My Dad Fixed the Sink. I Googled It and Called a Guy. What Does That Make Me?
Bryce Blunder
Mockitor of Tech & Capitalism Synergy
Tech & Business Writer
The faucet was leaking again — a slow, rhythmic drip that said, “You are not your father.”
I stood over the sink, squinting at it like it had personally insulted me. Somewhere deep in my DNA, a voice whispered: “You can fix this.”
It was probably my dad’s. Or a Home Depot commercial.
I opened YouTube. I searched “leaky faucet easy fix.”
I clicked a guy named Ron whose hands looked like they’d seen war.
Two minutes in, he said “This part’s simple,” and then immediately used three tools I don’t own and a word I thought was a pasta.

So I called a plumber.
A man. A real one.
The one showed butt-crack when he bent over.
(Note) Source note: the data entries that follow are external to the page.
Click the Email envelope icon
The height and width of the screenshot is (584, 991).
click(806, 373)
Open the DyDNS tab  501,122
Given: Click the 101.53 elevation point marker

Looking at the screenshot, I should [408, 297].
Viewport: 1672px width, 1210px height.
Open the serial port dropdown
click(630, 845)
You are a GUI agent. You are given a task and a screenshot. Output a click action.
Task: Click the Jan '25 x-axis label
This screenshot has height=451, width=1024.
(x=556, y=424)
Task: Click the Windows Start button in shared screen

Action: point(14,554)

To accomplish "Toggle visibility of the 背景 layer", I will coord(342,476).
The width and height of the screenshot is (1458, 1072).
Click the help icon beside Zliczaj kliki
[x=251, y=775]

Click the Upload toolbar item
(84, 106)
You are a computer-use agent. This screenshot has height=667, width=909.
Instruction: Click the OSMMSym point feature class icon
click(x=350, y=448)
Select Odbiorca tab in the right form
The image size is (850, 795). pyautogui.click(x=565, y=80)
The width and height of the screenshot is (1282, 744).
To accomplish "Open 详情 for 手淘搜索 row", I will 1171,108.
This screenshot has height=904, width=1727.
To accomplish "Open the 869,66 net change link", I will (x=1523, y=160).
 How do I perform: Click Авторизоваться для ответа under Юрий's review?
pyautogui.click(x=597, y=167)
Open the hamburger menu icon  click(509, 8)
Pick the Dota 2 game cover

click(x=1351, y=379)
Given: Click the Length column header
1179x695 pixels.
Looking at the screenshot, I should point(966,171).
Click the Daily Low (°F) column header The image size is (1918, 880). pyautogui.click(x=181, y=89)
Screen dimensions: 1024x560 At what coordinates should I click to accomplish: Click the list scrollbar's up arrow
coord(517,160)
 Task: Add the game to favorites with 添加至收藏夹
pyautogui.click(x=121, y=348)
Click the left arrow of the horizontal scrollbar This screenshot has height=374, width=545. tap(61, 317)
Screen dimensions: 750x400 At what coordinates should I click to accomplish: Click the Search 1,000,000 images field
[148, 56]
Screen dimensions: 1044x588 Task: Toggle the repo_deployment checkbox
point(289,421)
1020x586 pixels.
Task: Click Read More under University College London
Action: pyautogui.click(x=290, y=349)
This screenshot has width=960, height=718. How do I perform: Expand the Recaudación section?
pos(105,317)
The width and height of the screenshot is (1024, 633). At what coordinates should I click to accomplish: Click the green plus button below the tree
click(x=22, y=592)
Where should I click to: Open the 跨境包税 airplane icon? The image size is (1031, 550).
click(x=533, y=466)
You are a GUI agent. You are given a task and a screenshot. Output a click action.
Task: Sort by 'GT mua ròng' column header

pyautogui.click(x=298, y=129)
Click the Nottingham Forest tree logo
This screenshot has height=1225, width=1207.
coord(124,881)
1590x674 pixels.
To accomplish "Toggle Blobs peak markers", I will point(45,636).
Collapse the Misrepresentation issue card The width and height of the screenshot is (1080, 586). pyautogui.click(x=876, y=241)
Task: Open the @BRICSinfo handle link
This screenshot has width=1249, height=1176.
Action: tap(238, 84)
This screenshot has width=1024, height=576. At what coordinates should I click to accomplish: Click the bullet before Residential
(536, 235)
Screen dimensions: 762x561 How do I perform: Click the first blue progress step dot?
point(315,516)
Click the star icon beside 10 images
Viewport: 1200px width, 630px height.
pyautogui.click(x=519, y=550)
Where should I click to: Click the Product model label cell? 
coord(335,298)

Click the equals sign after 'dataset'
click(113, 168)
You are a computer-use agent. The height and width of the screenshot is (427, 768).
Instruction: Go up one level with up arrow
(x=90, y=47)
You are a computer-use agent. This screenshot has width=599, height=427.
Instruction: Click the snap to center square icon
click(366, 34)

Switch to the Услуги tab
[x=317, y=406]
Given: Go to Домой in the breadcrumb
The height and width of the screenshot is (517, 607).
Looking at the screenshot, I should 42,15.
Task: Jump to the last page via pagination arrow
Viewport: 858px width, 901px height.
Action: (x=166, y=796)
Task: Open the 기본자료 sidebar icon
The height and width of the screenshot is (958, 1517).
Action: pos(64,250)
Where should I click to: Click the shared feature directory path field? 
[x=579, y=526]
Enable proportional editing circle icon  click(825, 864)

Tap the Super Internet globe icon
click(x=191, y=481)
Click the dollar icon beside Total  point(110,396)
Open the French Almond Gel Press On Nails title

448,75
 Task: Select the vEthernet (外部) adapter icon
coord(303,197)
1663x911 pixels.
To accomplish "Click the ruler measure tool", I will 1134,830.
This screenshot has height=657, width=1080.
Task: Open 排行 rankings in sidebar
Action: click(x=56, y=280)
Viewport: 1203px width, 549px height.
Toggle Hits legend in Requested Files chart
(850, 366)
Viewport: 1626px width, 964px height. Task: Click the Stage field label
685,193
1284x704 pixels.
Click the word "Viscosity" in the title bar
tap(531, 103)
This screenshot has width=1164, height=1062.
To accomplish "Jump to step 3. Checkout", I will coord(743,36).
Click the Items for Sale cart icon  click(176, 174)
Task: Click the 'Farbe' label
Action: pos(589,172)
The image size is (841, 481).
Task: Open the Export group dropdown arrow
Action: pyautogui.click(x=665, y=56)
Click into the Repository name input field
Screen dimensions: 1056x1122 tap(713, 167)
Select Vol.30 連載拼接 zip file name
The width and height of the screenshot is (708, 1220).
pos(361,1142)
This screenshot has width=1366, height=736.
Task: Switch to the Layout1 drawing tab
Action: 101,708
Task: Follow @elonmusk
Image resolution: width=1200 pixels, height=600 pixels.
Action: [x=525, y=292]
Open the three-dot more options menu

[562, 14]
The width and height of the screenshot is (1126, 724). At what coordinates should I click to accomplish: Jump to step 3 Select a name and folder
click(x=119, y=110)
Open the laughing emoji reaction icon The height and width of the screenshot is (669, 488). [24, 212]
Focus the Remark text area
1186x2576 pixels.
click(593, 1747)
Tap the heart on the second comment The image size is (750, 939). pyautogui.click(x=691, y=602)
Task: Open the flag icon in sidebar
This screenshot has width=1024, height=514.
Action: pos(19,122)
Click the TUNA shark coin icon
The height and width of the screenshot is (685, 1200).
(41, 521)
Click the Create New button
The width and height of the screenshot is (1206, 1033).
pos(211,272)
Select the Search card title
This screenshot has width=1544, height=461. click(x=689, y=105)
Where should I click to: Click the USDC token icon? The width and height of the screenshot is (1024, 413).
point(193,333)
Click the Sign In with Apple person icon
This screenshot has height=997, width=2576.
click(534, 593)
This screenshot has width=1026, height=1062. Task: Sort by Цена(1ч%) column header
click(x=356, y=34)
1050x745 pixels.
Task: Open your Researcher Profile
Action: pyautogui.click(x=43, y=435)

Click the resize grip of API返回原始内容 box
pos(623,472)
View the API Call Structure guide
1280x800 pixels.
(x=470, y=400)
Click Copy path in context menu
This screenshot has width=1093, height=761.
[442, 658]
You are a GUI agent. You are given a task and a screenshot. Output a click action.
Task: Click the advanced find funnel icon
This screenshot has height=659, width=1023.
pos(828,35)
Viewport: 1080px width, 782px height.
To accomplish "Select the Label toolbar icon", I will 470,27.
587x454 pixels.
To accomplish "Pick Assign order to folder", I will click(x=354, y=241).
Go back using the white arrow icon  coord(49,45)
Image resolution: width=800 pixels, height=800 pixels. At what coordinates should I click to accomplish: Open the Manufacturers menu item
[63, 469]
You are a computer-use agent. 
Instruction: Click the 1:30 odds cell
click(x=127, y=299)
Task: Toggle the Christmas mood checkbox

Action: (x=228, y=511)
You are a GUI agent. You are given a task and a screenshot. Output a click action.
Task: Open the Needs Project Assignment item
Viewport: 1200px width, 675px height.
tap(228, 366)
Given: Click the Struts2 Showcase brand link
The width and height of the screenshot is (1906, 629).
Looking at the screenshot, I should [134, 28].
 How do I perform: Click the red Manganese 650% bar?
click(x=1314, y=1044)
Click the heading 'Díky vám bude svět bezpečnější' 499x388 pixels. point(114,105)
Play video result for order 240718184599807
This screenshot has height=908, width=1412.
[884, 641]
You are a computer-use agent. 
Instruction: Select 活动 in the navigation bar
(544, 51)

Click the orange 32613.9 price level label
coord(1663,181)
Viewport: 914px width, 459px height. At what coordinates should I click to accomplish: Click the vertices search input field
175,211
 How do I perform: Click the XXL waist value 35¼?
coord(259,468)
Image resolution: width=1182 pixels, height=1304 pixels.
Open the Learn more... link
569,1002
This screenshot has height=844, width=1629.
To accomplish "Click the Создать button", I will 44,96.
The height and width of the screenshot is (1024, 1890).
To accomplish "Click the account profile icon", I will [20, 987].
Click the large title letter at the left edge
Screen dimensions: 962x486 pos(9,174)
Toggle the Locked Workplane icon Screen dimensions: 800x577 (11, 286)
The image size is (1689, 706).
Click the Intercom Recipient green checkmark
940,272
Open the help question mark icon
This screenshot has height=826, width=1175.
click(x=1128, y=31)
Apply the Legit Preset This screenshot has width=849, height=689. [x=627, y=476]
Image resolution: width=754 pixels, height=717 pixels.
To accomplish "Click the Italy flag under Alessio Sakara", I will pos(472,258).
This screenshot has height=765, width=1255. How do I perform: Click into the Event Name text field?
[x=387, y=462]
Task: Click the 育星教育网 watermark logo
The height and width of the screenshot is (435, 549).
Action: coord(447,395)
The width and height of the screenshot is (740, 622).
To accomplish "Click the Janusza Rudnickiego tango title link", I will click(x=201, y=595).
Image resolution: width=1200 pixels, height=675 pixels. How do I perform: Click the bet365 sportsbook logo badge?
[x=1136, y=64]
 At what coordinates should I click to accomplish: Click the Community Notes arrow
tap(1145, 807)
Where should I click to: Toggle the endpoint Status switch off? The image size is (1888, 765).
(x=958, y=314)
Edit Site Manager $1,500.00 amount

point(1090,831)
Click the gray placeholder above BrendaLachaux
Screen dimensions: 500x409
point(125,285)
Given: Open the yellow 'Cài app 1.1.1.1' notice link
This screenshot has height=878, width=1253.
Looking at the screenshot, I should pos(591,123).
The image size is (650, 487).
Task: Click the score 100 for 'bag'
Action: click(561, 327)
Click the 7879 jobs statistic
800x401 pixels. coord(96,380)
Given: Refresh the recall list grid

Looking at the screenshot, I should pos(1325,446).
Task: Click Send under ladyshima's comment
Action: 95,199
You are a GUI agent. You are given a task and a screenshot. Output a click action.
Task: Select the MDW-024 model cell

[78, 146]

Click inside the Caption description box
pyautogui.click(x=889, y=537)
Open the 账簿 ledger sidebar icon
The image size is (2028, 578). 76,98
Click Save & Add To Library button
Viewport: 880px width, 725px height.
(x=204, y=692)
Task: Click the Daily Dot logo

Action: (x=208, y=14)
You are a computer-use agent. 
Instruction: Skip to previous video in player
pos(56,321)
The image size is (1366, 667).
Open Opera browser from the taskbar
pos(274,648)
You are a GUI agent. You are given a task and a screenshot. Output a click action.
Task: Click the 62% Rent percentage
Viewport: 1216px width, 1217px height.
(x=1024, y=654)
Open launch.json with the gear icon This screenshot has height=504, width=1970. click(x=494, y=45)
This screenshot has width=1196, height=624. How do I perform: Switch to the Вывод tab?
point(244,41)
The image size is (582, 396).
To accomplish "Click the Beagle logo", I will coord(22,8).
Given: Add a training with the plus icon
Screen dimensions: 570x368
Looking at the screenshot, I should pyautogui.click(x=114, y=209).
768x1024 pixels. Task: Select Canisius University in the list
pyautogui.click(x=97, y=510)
The kind with scars on his hands and no social media presence.
He fixed the sink in 11 minutes.
He charged me $180 and exactly 0 judgment.
But I judged me.
Because my dad? My dad would’ve fixed it with one crescent wrench, three curse words, and a Schlitz.
He had a drawer full of loose screws that somehow solved everything.
I have a drawer full of expired batteries and Apple Watch bands I pretend I’ll reuse.
When I was a kid, I watched him fix a toilet with a butter knife and a glare. Now I can’t even hang a picture frame without Googling “how to find a stud” and being personally attacked by the search results.
The truth is, I don’t want to be my dad.
But I do want to be the version of him who knew how things worked.
Instead, I’m just a guy in a cardigan watching another man stop his kitchen from falling apart while pretending I chose to delegate because I “value time.”
He left. The sink was silent. My ego was not.
I texted my dad later. Told him the sink was good.
He replied: “Nice. Did it yourself?”
I said, “Sort of.”
Which was technically true. I did open the door.